:: Description of the task ::
Would you please copy each line of the data in which the string "Remove" occurs?

Collected data entries
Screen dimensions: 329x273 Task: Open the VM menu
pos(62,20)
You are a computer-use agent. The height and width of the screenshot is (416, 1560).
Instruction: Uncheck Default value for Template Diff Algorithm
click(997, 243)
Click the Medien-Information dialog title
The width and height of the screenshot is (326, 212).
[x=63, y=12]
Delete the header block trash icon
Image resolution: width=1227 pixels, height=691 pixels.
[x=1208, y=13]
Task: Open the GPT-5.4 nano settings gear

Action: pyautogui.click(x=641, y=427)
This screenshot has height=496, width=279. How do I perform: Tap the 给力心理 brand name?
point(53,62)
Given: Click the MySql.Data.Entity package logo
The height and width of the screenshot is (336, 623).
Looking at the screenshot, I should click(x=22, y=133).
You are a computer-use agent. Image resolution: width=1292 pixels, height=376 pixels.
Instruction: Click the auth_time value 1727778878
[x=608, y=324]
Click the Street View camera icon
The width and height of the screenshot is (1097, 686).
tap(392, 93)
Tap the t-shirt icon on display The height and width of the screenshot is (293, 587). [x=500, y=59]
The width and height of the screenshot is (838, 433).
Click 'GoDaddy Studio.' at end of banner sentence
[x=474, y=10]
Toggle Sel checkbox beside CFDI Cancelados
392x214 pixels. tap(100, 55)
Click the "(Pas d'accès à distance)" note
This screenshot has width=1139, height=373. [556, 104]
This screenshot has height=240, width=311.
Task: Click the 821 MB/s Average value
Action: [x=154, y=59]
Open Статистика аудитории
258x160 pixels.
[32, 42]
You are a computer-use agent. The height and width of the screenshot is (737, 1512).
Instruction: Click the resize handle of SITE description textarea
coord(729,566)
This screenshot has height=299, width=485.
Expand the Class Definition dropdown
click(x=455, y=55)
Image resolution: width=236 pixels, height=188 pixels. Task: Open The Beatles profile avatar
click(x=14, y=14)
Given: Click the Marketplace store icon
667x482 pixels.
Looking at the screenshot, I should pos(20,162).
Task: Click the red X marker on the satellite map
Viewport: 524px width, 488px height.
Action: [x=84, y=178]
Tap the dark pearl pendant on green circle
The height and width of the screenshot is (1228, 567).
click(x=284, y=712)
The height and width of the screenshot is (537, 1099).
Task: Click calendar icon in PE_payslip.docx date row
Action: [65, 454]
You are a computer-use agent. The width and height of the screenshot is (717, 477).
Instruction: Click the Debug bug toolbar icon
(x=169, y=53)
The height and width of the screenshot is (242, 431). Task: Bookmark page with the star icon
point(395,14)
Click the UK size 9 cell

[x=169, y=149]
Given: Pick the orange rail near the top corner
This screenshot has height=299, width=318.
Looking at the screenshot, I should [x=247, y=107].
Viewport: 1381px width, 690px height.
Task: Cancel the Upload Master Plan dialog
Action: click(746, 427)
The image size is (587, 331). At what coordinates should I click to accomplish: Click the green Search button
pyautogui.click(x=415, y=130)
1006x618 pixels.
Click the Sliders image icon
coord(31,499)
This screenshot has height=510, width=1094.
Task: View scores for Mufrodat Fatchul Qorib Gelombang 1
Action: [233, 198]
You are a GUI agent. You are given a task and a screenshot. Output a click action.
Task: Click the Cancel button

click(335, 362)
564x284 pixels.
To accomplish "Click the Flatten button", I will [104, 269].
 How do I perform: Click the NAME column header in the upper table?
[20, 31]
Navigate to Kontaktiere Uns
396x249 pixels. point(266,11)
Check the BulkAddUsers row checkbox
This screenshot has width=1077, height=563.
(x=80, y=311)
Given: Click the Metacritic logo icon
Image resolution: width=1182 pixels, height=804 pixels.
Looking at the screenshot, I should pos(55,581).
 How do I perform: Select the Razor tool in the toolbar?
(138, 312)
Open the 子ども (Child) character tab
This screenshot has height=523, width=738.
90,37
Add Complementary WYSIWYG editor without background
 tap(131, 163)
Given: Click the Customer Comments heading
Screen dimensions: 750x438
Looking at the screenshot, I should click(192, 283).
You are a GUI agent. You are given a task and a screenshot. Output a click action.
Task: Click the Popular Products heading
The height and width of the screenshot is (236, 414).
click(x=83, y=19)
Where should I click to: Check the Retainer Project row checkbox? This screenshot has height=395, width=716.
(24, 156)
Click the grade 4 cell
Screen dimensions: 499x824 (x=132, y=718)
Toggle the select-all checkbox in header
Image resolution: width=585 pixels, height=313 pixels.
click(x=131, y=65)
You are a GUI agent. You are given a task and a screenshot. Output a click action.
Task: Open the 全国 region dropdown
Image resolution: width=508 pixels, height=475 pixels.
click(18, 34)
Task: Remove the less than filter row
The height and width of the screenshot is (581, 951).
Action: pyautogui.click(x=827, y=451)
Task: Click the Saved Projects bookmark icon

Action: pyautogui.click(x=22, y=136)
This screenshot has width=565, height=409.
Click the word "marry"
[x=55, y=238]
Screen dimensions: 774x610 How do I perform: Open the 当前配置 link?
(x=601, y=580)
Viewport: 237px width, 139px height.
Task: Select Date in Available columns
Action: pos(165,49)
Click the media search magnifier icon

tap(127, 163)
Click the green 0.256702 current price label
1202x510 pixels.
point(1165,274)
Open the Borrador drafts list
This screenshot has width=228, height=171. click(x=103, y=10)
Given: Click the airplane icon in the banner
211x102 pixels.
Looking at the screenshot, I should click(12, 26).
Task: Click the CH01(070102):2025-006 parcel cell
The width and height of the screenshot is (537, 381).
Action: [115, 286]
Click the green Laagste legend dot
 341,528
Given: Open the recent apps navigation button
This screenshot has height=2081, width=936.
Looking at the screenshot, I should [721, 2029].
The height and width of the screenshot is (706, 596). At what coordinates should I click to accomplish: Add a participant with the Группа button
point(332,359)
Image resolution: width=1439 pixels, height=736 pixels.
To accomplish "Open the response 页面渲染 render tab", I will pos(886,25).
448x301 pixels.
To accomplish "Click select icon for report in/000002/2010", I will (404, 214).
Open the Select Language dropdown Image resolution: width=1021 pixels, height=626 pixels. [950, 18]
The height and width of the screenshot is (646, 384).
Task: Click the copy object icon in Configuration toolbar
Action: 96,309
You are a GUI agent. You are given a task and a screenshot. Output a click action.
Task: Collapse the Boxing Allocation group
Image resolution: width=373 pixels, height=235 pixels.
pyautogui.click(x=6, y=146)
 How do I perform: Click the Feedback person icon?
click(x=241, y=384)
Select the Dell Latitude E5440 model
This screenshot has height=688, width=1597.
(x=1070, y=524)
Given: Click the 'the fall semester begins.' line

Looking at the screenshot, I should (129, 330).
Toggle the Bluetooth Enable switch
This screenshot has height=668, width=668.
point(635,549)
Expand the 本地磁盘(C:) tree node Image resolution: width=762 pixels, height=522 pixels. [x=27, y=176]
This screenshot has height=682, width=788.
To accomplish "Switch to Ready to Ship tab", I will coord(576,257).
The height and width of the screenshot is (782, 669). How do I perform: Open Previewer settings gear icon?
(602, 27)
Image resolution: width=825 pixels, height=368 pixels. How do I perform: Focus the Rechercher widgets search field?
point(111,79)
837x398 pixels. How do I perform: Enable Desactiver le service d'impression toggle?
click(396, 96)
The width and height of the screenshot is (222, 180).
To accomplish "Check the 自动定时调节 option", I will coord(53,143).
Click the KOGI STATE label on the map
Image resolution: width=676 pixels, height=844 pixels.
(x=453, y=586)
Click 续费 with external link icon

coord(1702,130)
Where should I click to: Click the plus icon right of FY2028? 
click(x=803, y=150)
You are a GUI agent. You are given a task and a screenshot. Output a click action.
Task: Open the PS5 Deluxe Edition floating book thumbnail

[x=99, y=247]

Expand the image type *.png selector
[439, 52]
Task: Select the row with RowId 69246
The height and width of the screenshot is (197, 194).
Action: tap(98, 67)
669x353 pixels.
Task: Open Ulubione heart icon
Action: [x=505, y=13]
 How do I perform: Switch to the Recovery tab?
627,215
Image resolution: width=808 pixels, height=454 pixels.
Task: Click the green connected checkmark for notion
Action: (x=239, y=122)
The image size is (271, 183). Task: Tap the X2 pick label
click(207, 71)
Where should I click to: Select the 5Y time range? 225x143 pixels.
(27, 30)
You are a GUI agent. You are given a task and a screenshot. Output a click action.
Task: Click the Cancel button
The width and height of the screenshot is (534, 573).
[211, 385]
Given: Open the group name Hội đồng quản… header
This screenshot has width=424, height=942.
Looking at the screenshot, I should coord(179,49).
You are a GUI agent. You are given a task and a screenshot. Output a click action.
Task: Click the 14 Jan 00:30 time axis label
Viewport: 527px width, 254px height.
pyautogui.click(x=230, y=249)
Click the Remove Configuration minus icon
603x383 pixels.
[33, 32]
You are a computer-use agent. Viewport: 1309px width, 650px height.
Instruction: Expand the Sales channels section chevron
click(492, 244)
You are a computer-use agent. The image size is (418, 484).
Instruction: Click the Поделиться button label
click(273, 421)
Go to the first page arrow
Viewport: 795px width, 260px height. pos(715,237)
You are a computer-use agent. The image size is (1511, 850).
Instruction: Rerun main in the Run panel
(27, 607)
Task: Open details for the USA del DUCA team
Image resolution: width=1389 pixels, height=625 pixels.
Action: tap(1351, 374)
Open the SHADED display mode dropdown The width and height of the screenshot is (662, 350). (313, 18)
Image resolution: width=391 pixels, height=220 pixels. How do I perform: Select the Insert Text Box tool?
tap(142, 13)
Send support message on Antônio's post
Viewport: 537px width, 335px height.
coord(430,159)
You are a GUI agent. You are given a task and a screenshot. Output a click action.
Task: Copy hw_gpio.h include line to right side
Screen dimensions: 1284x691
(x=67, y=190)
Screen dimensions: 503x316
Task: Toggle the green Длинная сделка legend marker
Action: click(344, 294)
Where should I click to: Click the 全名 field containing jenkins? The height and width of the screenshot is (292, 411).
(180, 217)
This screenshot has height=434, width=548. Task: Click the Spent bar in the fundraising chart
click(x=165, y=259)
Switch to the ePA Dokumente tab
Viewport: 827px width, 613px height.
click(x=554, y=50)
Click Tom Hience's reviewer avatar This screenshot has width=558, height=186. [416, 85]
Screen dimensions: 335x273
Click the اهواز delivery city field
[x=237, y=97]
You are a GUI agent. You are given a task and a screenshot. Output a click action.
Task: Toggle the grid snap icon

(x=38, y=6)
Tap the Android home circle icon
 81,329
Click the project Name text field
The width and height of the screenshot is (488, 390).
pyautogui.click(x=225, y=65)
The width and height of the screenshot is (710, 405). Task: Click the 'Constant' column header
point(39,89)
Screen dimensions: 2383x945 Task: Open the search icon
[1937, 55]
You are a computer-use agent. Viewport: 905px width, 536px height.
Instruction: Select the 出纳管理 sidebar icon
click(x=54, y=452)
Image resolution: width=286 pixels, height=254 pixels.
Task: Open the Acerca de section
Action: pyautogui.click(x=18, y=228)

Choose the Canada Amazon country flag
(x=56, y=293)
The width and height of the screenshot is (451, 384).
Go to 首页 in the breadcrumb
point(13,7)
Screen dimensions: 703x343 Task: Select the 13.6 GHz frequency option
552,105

:: Solution ::
Task: Remove the less than filter row
Click the Remove Configuration minus icon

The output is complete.